> **Atividade**: Por favor, indique a que profissional o texto sobre programação saudável considera demasiado semelhante o estilo de vida profissional do programador.

> **Excerto do documento**:
- - - - -
Programação Saudável

Toda e qualquer profissão tem os seus riscos associados. Uma frase tão simples como esta pode causar controvérsia junto dos menos informados. Senão vejamos; que risco pode correr um empregado de escritório, cuja rotina é estar sentado numa cadeira a teclar no seu computador pessoal? Bem, de facto, o risco imediato para a sua saúde é, pelo menos num país pacífico, reduzido, senão quase nulo. Ora, comparando com um militar destacado, ou um taxista, ou um segurança de discoteca, esse mesmo empregado de escritório tem um grau de risco no seu emprego fútil. Contudo, todo este risco é a curto prazo, no imediato. E a médio/longo prazo? Quem correrá mais riscos? Será o militar, que se exercita todos os dias e cumpre uma rotina activa, ou será o empregado de escritório, sempre sentado na mesma posição, a forçar os mesmos movimentos e a aguentar horas e horas a olhar para um monitor? E o que tem esta introdução que ver com uma revista de programação? Bem, o leitor verá, caso trabalhe, que, como programador, tem um estilo de vida profissional demasiado semelhante ao do mero empregado de escritório. Quiçá até, dada a freneticidade muitas vezes tida como eficiente, o programador sofrerá mais, a longo prazo, que o tal empregado. Mas porquê?
- - - - -
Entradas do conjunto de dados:
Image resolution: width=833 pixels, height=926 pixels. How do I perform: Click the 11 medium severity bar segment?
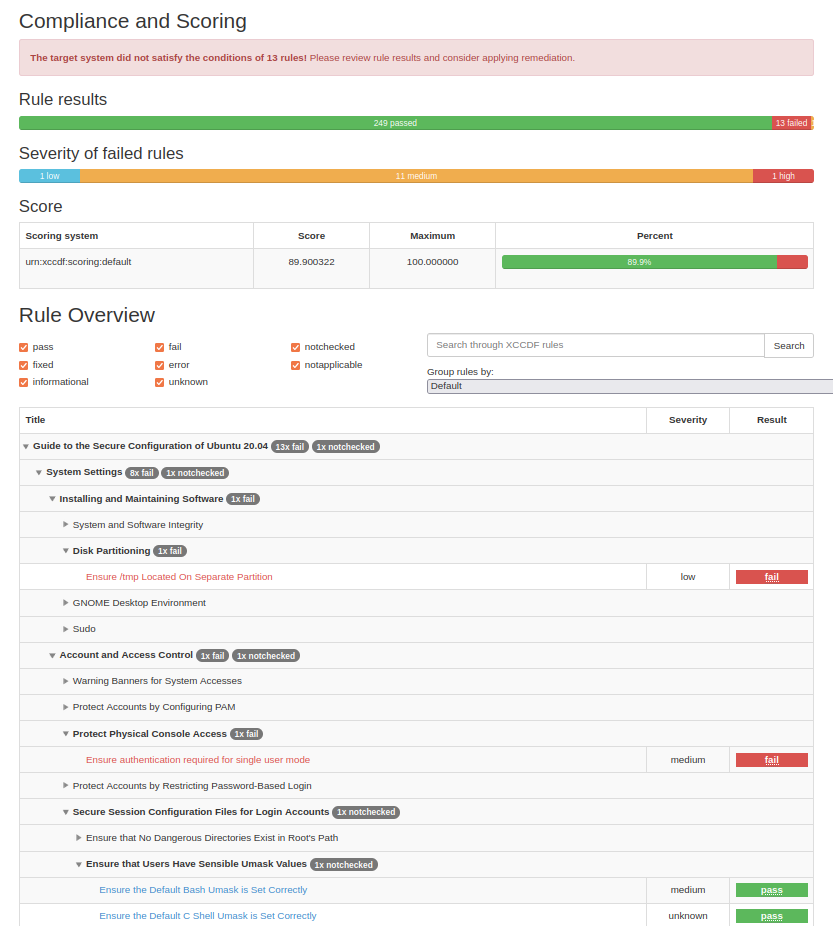pyautogui.click(x=416, y=176)
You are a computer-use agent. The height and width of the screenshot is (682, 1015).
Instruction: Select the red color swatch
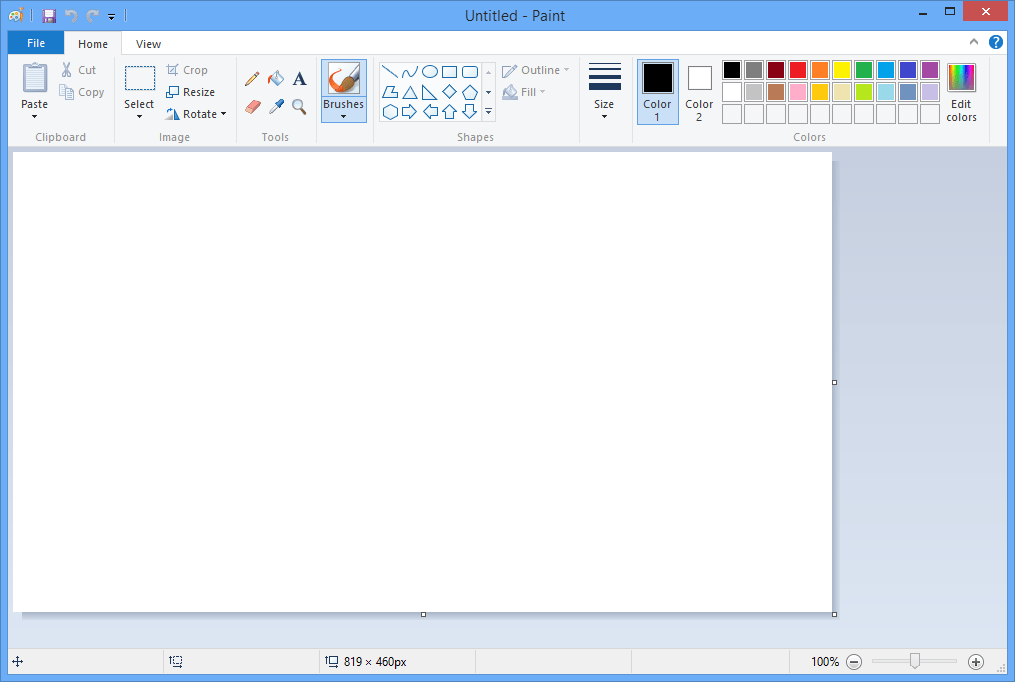797,69
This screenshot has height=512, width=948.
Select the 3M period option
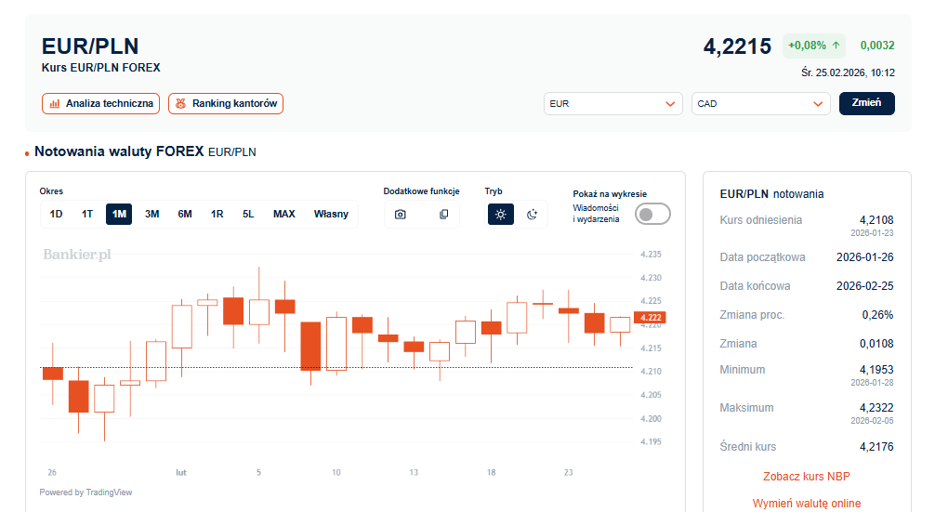pyautogui.click(x=152, y=214)
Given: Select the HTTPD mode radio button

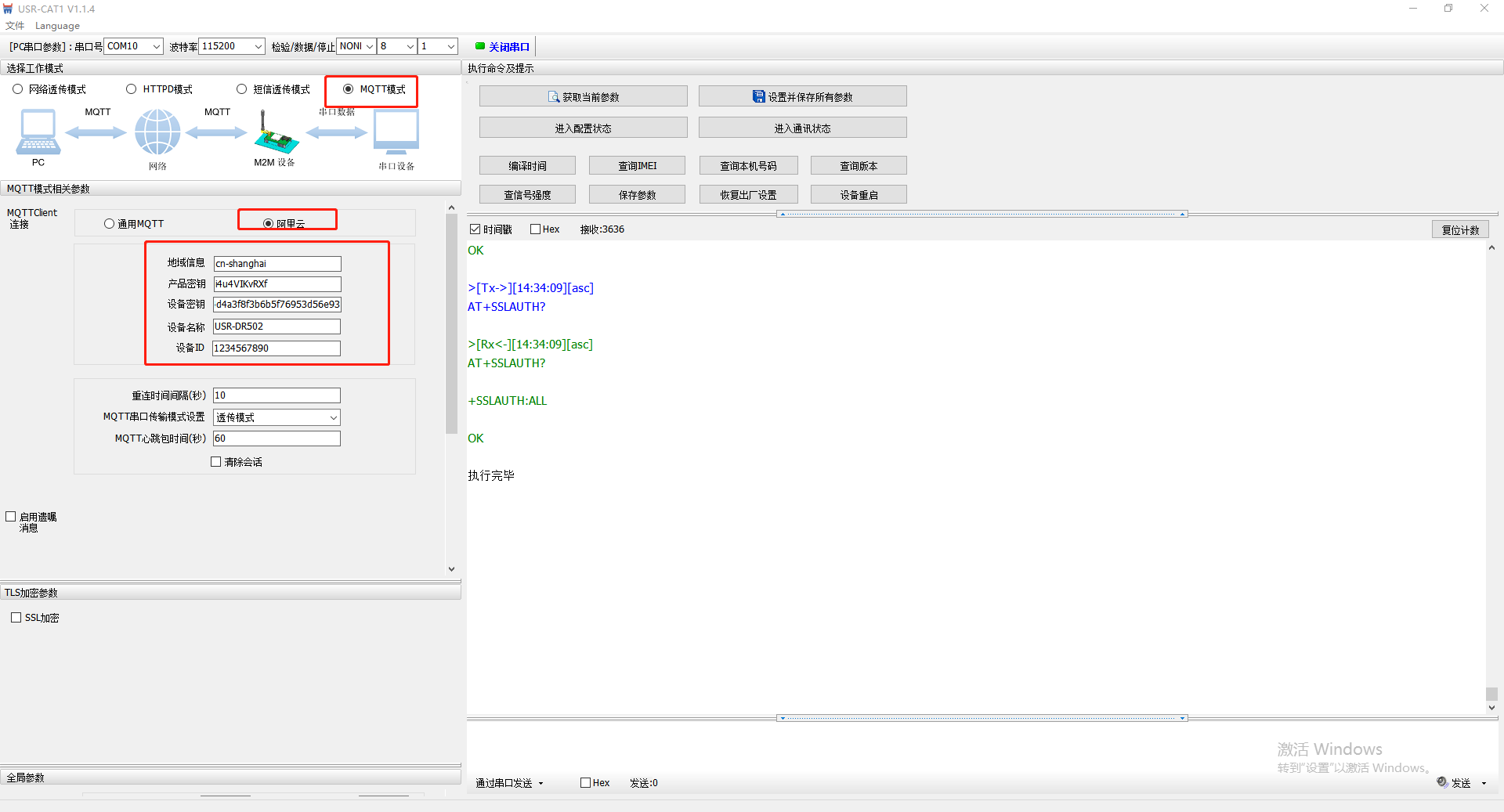Looking at the screenshot, I should tap(132, 89).
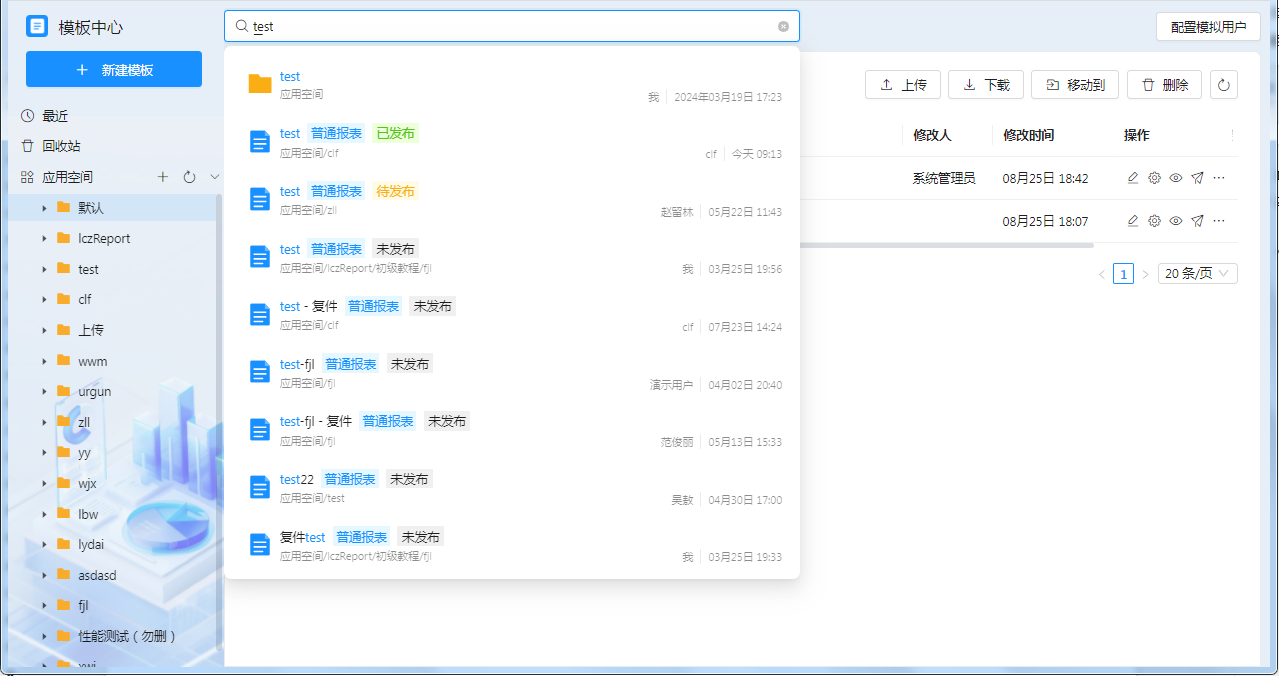Image resolution: width=1279 pixels, height=676 pixels.
Task: Open the 20 条/页 page size dropdown
Action: pyautogui.click(x=1197, y=273)
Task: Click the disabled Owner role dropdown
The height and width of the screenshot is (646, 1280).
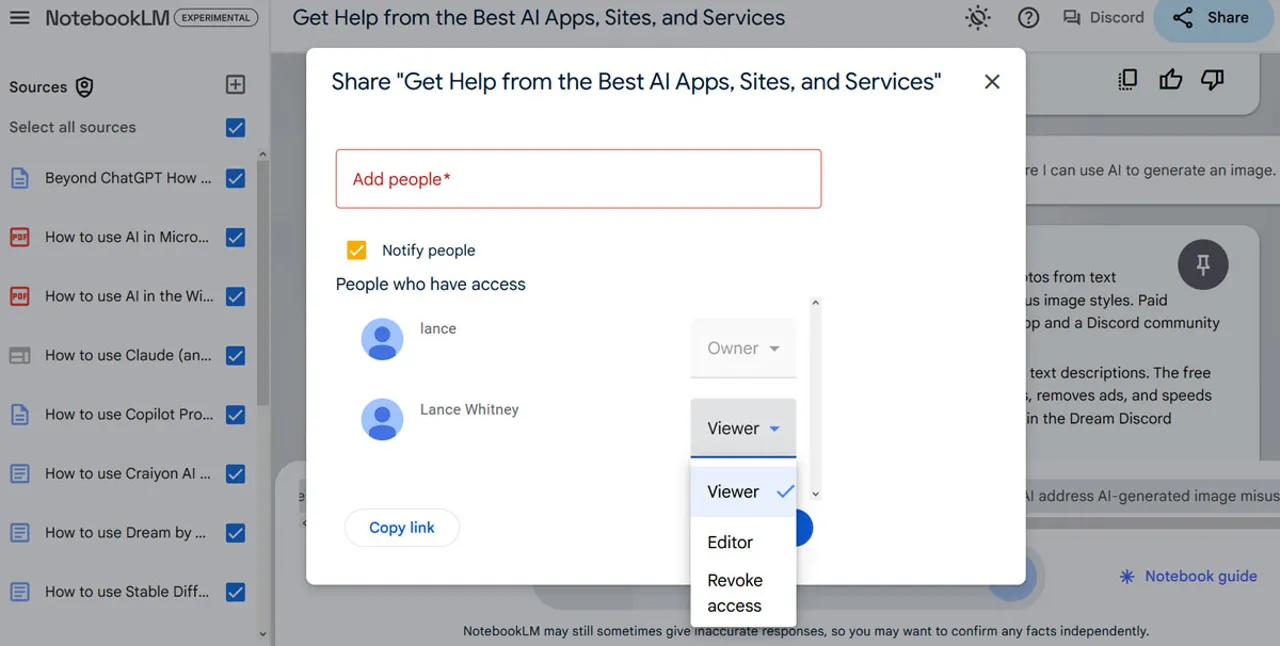Action: [743, 348]
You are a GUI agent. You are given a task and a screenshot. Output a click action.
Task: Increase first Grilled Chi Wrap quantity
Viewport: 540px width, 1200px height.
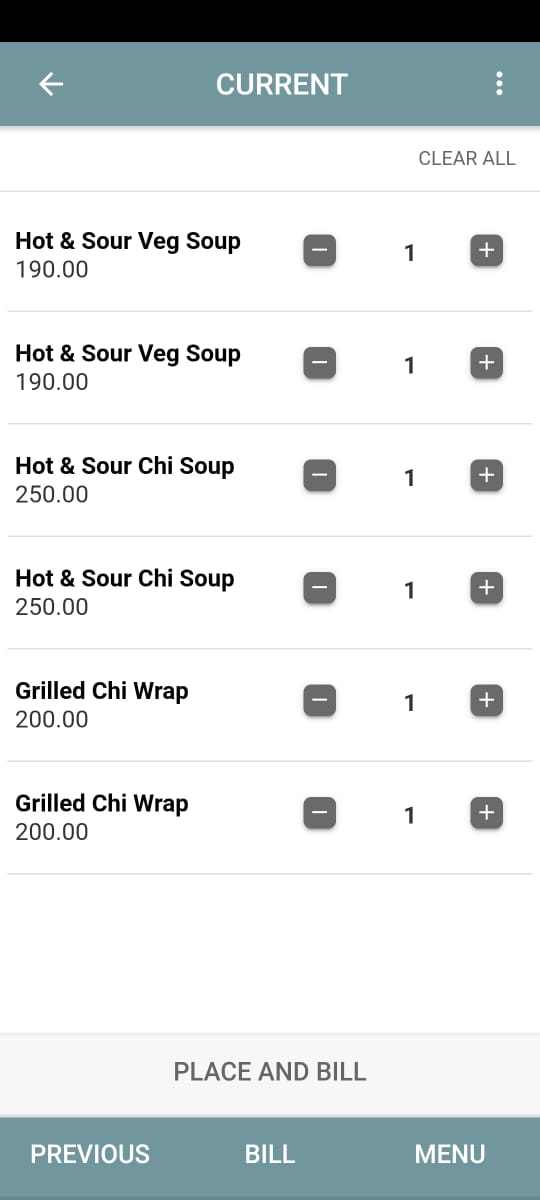(x=486, y=700)

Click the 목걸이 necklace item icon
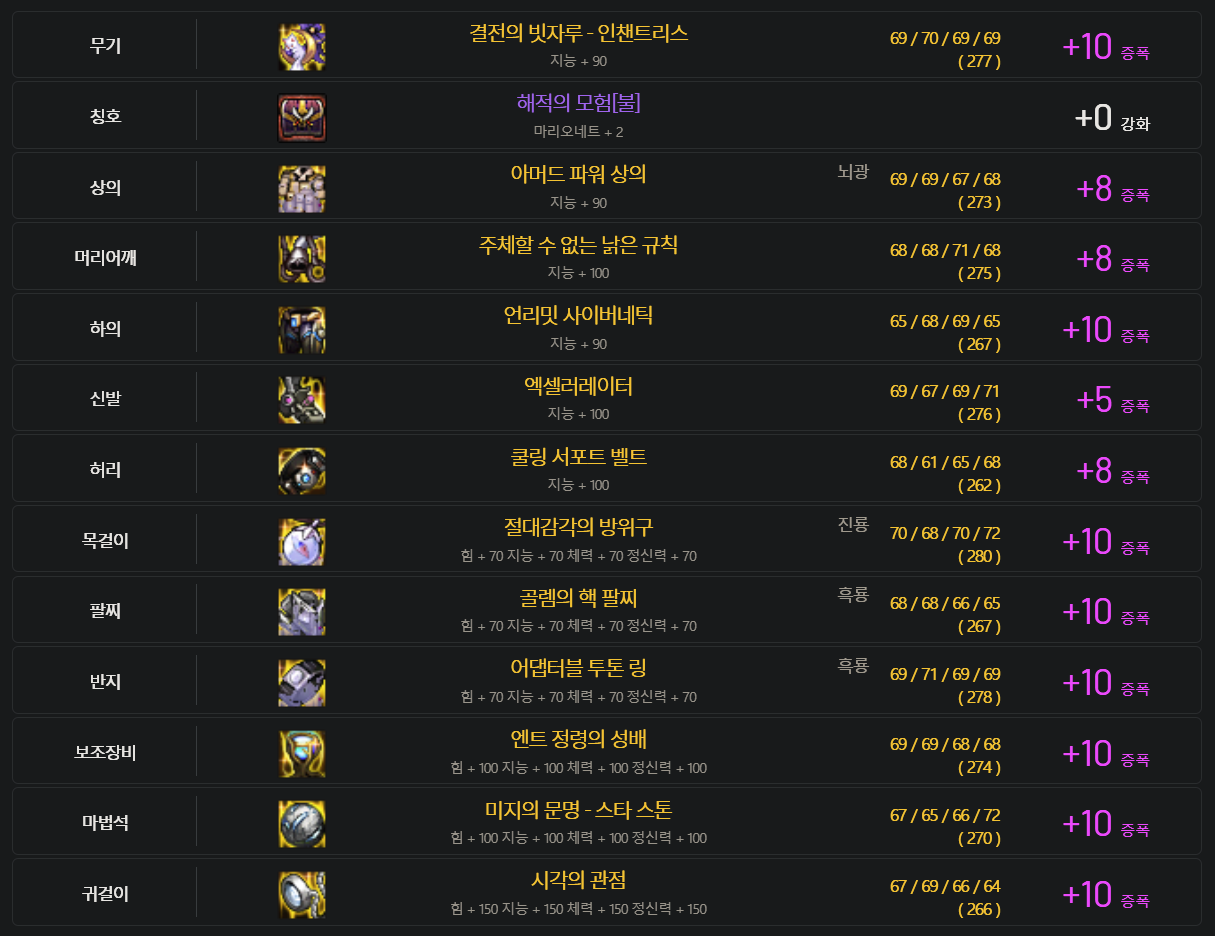click(x=302, y=542)
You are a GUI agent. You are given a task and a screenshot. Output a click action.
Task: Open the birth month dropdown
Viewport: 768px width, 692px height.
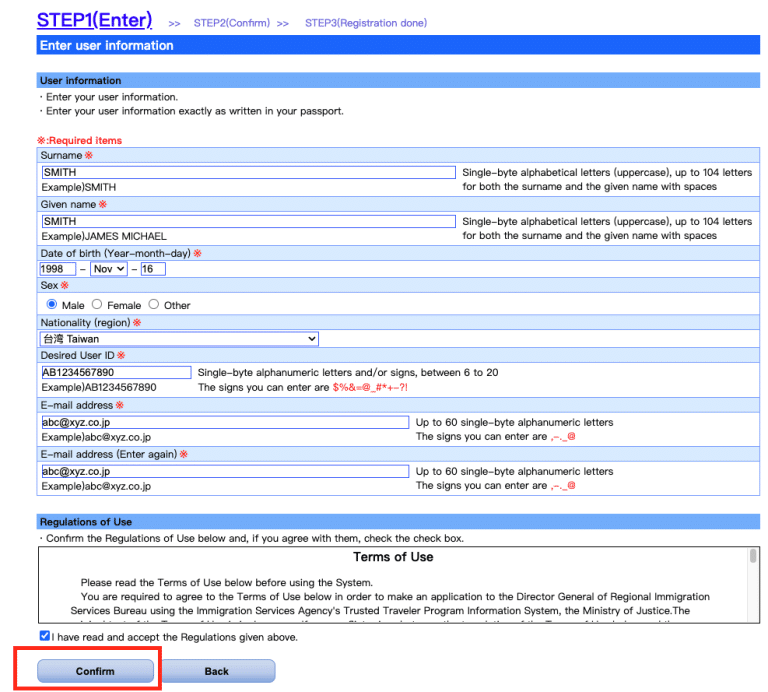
- - - - -
> **Exercício resolvido**: Ao mero empregado de escritório.